The only required method parameter is the number of iterations that you want to train your network with. If you configured it with data-layers that are loading data from external sources, you just have to decide about the kind of solver to use and probably specify its learning rate. For this example, we use in-memory data from Python for the training, and some monitors to generate outputs:
from barrista import solver
from barrista.monitoring import ProgressIndicator, Checkpointer
X = np.zeros((11, 3, 51, 51), dtype='float32')
Y = np.ones((11, 1), dtype='float32')
# Configure our monitors.
progress = ProgressIndicator()
checkptr = Checkpointer('test_net_', 50)
# Run the training.
net.fit(100,
solver.SGDSolver(base_lr=0.01, snapshot_prefix='test_net_'),
{'data': X, # 'data' and 'annotations' are the input layer names.
'annotations': Y}, # optional (if you have, e.g., a DataLayer)

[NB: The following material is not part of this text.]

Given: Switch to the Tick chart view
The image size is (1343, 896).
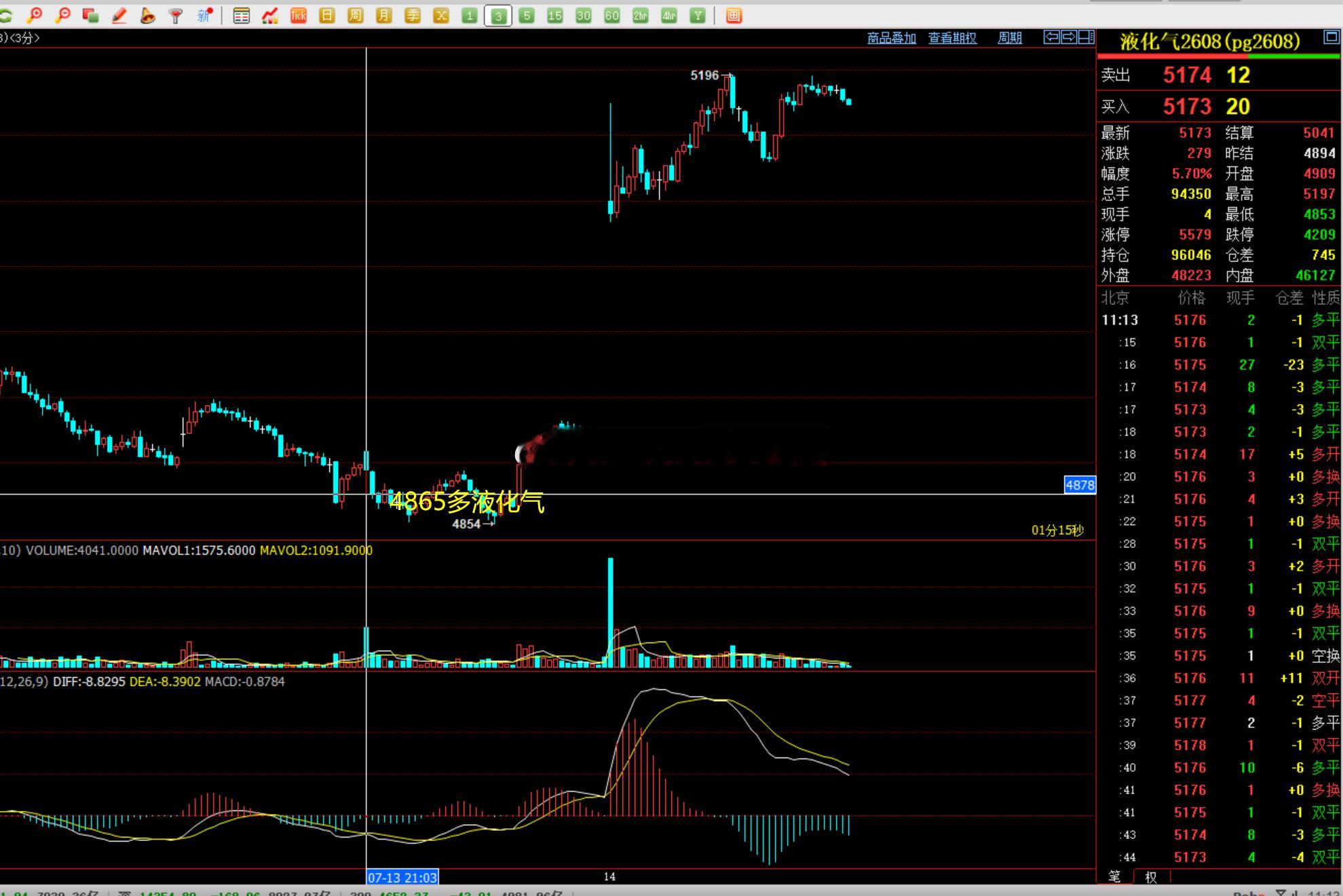Looking at the screenshot, I should (x=299, y=16).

test_interval=50, # optional
X_val={'data': X, # optional
'annotations': Y},
after_batch_callbacks=[progress, checkptr], # optional
after_test_callbacks=[progress]) # optional
The parameters test_interval
, X_val
and Y_val
are optional. If they
are specified, there is a test performed on the validation set in
regular intervals.
Note that all iteration parameters are speaking of ‘true’ iterations, i.e., not batch iterations but sample iterations. This is, why they must be a multiple of the batch size (e.g., for a network with a batch size of 10, you have to do at least 10 training iterations, and one batch will be used for the training).
The barrista.monitoring.Checkpointer
is used to write the network
blobs to a file, which can be loaded later using the function
barrista.net.Net.load_blobs_from()
as well as the respective
solverstate. The snapshot_prefix
provided to the solver and the
checkpointer prefix must match for this to work correctly.
Getting predictions¶
In the spirit of the scikit-learn library, we added the method
barrista.net.Net.predict()
to get predictions for you, while
maintaining a clear separation of data preprocessing:
- It is YOUR responsibility to prepare the data in an iterable object of numpy arrays with the correctly matching first dimension (i.e., the number of channels).

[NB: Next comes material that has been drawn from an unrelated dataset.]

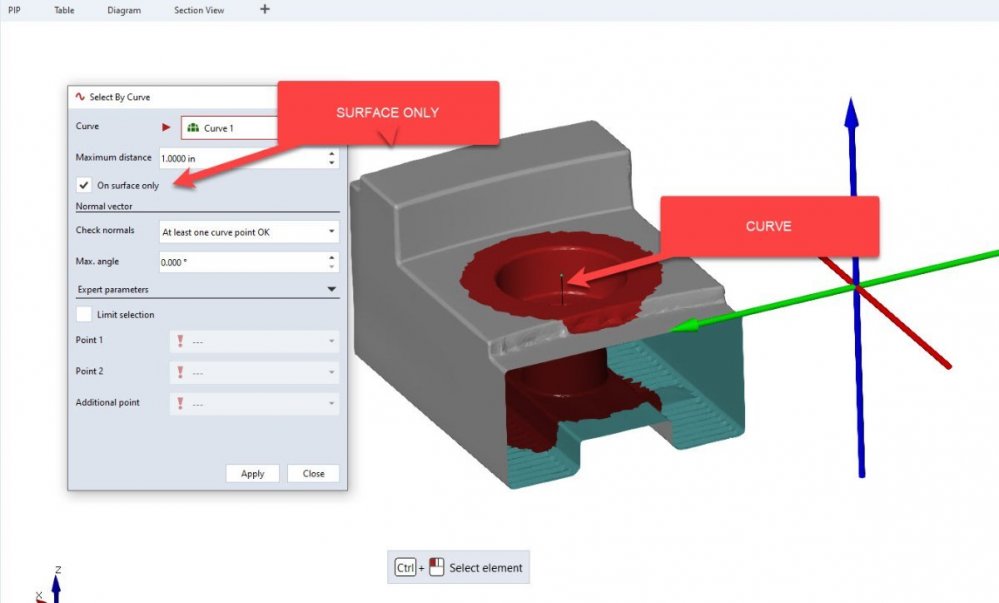Open the Check normals dropdown
This screenshot has height=603, width=999.
[x=248, y=232]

- The method will match the data to the input size of the network and forward propagate it in batches.
By default, it rescales the examples using
bicubic interpolation to the full input field size of the network, but if you
set pad_instead_of_rescale
, they will be instead padded to be centered in
the input field. If you choose padding and return_unprocessed_outputs
is
set to False
, the data will automatically be reduced to the relevant
area.
You may optionally set callback functions in between the batches to, e.g., update progress indicators:
from barrista.monitoring import ProgressIndicator
# Only the number of channels (3) must match.
inputs = np.zeros((20, 3, 10, 10))
results = net.predict(inputs,
after_batch_callbacks=[ProgressIndicator()])
# This works for single-input networks. If you have multiple inputs, just
# provide a dicitonary of layer-names with arrays, as for the fit-method.
# Similarly, in case of a single-output network, this method returns a
# single list of predictions, or, in case of a multi-output network,
# a dictionary of output layer names with their respective output lists.
print(results)
Using different architectures to fit
and predict
¶
You have many possibilities to condition the network layout for the very same
network depending on it’s state. It has
barrista.design.NetSpecification.phase
,
barrista.design.NetSpecification.level
and
barrista.design.NetSpecification.stages
. The phase
is used
to configure the net during the ‘fit’ progress to alternate between training
and validation sets. We offer a simple way of using the stages
to switch
between different architectures for ‘fit’ and ‘predict’.
When designing a network, you can specify the optional parameters
predict_inputs
and predict_input_shapes
. If you do so, when
instantiating the net, a second version of the net with the stages set only
to predict
is created (with shared weights with the main network) and
automatically used when calling the barrista.net.Net.predict()
method (for an illustration of this behavior, see also the documentation for
barrista.design.NetSpecification
).
This is a very convenient way of using your networks comfortably and
just as expected, while maintaining a high level of convenience:
netspec = design.NetSpecification([[10, 3, 51, 51], [10]],
inputs=['data', 'annotations'],
predict_inputs=['data'],
predict_input_shapes=[[10, 3, 51, 51]])
# ... add layers as usual.
# This is the last regular one. Use `tops` to give its outputs a
# simple-to-remember name.
layers.append(InnerProductLayer(tops=['net_out'], InnerProduct_num_output=10))
# Add a layer for being used by the `predict` method:
layers.append(SoftmaxLayer(bottoms=['net_out'],
tops=['out'],
include_stages=['predict']))
# Add layers for being used by the `fit` method:
layers.append(SoftmaxWithLossLayer(bottoms=['net_out', 'annotations'],
include_stages=['fit']))
layers.append(AccuracyLayer(name='accuracy',
bottoms=['net_out', 'annotations'],
include_stages=['fit']))
Remember that you can additionally use any other conditional criteria such as
phase
and level
to further customize the net.
Once instantiated, this net will output loss and accuracy when it’s
barrista.net.Net.fit()
method is called, and output softmaxed values when it’s
barrista.net.Net.predict()
method is called. You can find an example
for this in the file barrista/examples/showcase.py
.